Fortunately for Tarantino and Stallone, though, the night’s most diesel-caliber fuel for Outrage Film Twitter arrived at the end of the night, thus making people forget about the Morricone fact-checking fail and the broadcast’s maddening lack of Coogler name-drops. The first red flag surfaced when Alejandro González Iñárritu won Best Director for The Revenant and spent most of his time on stage reminding everyone about how “painful” and “difficult” the film’s notoriously dramatic and exhausting shoot was; another proverbial flag came when The Revenant won Best Picture, Iñárritu returned to the podium and again talked about the production’s toughness, echoing the woe-is-me sentiments voiced by Leonardo DiCaprio as he accepted his Best Actor in a Drama honor minutes beforehand. And they’ll both surely reiterate that point about The Revenant’s over-budget and nearly year-long making-of duration if the film wins Oscars next month, which seems very likely.

But the broken record syndrome has, at this point, worn dental-floss-thin. Those who’ve seen The Revenant can’t deny its filmmakers the right to discuss its atypically harsh conditions—Iñárritu’s brutal film is viscerally cold both in setting and in tone, and its chilliness is only matched by its Misery Porn disposition. It’s incredibly made but uncompromisingly bleak, and DiCaprio’s performance conveys that intensity in every frame. The problem is, everyone involved in The Revenant won’t let people forget any of that. Iñárritu gives interviews where he talks about DiCaprio’s overly eager and generally insane decision to eat a real bison liver was all about getting to the character’s “soul,” and “truthfulness,” which, despite Iñárritu’s best intentions, sounds like artsy-fartsy pretension. It’s hard to appreciate The Revenant when its multi-millionaire star is constantly made out to be some kind of artistic martyr while also making more cash for his efforts than most of its viewers could ever hope to see in their entire lifetimes. Inevitably, it’s hard to not start picturing Iñárritu playing the world’s smallest violin for DiCaprio as the latter curls up inside that horse carcass.

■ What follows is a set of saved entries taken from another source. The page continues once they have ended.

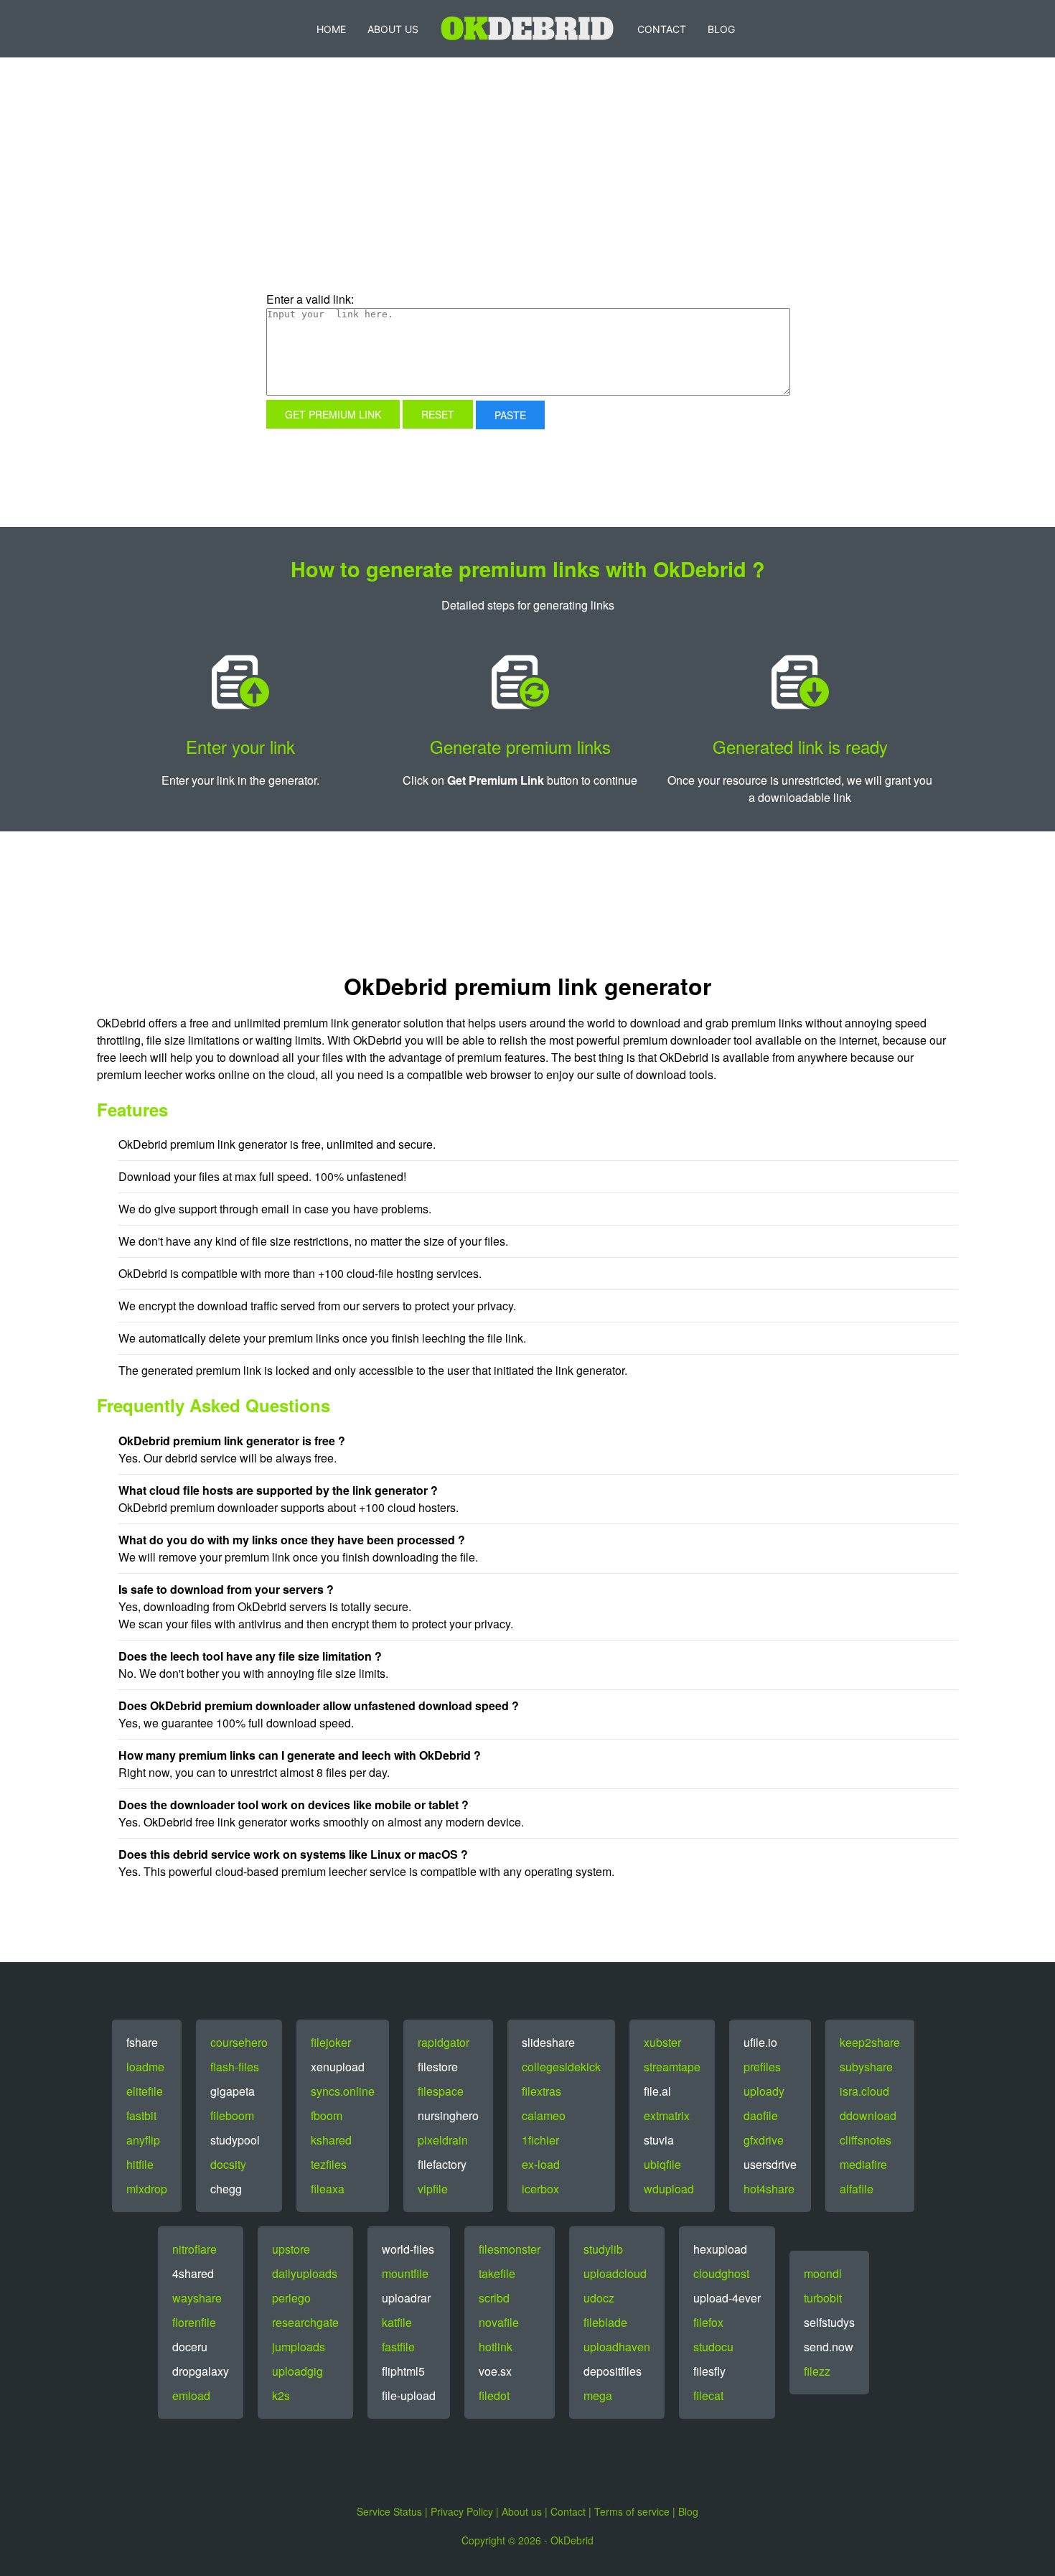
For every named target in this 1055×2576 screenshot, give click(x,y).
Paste (510, 415)
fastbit (141, 2115)
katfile (397, 2322)
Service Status (389, 2511)
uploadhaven (616, 2346)
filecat (708, 2395)
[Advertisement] (409, 196)
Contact (661, 29)
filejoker (331, 2042)
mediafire (863, 2164)
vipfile (433, 2188)
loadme (145, 2066)
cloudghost (721, 2273)
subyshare (866, 2066)
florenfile (194, 2322)
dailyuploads (304, 2273)
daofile (761, 2115)
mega (597, 2395)
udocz (598, 2298)
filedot (494, 2395)
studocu (713, 2346)
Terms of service (632, 2511)
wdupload (669, 2188)
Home (331, 29)
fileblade (605, 2322)
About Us (392, 29)
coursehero (239, 2042)
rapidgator (443, 2042)
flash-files (234, 2066)
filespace (441, 2091)
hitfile (140, 2164)
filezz (817, 2371)
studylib (603, 2249)
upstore (291, 2249)
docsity (228, 2164)
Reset (437, 414)
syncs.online (343, 2091)
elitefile (144, 2091)
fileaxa (327, 2188)
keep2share (870, 2042)
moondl (823, 2273)
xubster (662, 2042)
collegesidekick (561, 2066)
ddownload (868, 2115)
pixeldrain (443, 2140)
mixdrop (146, 2188)
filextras (541, 2091)
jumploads (298, 2346)
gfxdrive (764, 2140)
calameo (544, 2115)
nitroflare (194, 2249)
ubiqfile (662, 2164)
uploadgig (297, 2371)
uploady (764, 2091)
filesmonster (509, 2249)
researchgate (305, 2322)
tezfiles (329, 2164)
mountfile (405, 2273)
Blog (721, 29)
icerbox (540, 2188)
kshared (331, 2140)
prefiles (762, 2066)
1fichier (540, 2140)
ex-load (541, 2164)
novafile (499, 2322)
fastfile (398, 2346)
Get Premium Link (333, 414)
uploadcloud (615, 2273)
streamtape (672, 2066)
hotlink (495, 2346)
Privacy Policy (462, 2511)
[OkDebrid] (528, 28)
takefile (497, 2273)
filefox (708, 2322)
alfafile (856, 2188)
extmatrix (667, 2115)
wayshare (197, 2298)
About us (522, 2511)
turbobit (823, 2298)
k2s (281, 2395)
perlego (291, 2298)
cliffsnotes (865, 2140)
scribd (494, 2298)
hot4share (769, 2188)
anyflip (143, 2140)
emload (191, 2395)
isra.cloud (864, 2091)
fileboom (232, 2115)
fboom (326, 2115)
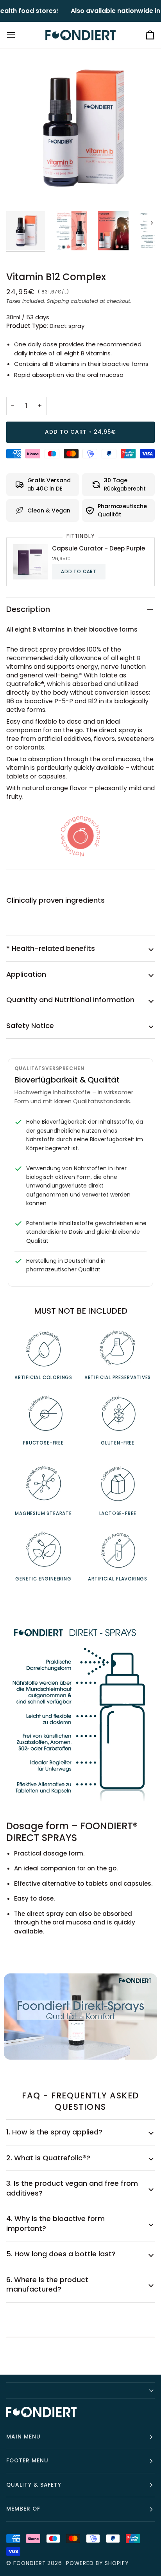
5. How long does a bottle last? (61, 2254)
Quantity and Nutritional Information (70, 1000)
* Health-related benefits (50, 948)
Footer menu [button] (27, 2460)
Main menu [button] (23, 2436)
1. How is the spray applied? (54, 2132)
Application (26, 974)
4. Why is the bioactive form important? (55, 2223)
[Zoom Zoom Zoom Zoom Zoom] (80, 127)
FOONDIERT (29, 2563)
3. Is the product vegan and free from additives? (72, 2188)
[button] (80, 2390)
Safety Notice (30, 1025)
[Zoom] (21, 187)
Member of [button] (23, 2509)
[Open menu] (18, 35)
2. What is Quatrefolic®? (48, 2158)
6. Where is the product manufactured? (47, 2284)
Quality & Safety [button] (33, 2485)
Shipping (58, 301)
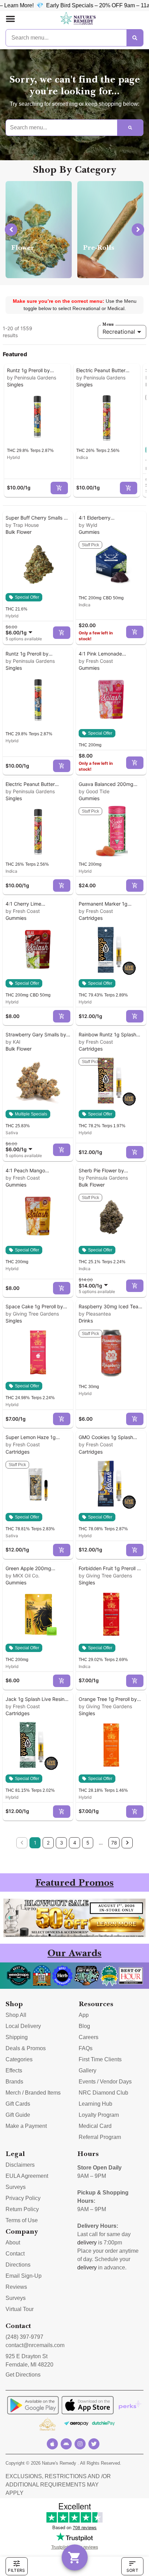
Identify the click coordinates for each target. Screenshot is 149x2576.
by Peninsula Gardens (31, 377)
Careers (88, 2037)
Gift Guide (18, 2115)
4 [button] (74, 1843)
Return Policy (22, 2209)
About (13, 2242)
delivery (87, 2242)
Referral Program (100, 2137)
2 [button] (48, 1843)
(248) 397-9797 (24, 2337)
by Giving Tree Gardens (32, 1314)
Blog (84, 2026)
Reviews (16, 2287)
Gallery (87, 2070)
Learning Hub (95, 2104)
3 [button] (61, 1843)
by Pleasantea (95, 1314)
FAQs (86, 2048)
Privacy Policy (23, 2198)
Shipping (17, 2037)
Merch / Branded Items (33, 2093)
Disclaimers (20, 2165)
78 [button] (114, 1843)
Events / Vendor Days (105, 2082)
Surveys (16, 2187)
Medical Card (95, 2126)
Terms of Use (22, 2220)
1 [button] (35, 1843)
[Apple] (52, 2443)
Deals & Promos (26, 2048)
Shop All (16, 2015)
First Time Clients (100, 2059)
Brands (14, 2082)
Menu (108, 324)
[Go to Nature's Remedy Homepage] (78, 19)
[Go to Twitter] (93, 2443)
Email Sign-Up (24, 2276)
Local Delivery (23, 2026)
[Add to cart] (59, 488)
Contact (15, 2254)
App (84, 2015)
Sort (132, 2570)
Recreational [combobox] (119, 331)
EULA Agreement (27, 2176)
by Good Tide (94, 791)
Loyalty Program (99, 2115)
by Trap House (22, 525)
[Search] (134, 37)
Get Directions (23, 2375)
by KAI (13, 1042)
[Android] (66, 2443)
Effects (14, 2070)
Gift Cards (18, 2104)
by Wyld (88, 525)
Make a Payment (26, 2126)
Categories (19, 2059)
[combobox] (20, 630)
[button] (10, 19)
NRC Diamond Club (103, 2093)
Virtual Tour (20, 2309)
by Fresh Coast (96, 661)
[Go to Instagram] (80, 2443)
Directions (18, 2265)
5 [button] (87, 1843)
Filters (16, 2570)
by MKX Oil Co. (23, 1575)
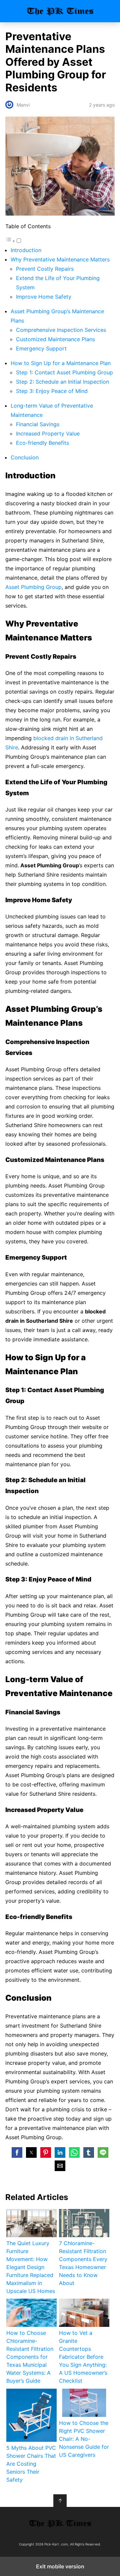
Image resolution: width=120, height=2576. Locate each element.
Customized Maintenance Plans (55, 339)
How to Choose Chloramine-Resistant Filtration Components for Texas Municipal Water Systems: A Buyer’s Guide (29, 2357)
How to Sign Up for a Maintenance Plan (61, 363)
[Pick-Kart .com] (60, 2523)
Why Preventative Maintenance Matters (60, 259)
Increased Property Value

Hearing Iñárritu and DiCaprio regurgitate The Revenant’s difficulties last night sounded all the more obnoxious as the film beat out George Miller’s equally awe-inspiring Mad Max: Fury Road, which wasn’t exactly a picnic to make itself. Those explosions, car chases, and Cirque-du-Soleil-by-way-of-Thunderdome visuals and stunts you see in Fury Road are, for the most part, the real deal, sans CGI trickery like the kind used by Iñárritu to execute The Revenant’s undeniably bravura bear attack sequence. But Miller—who, keep in mind, is 70 years old—hasn’t once complained about Fury Road’s “difficulties” or used them as one-note talking points to generate sympathy and respect. He’s been letting the film speak for itself, and that’s why everyone loves the Mad Max franchise creator now more than ever before. The resentment that’s bubbling around Iñárritu hasn’t touched Miller’s good name, nor will it during this Oscar season.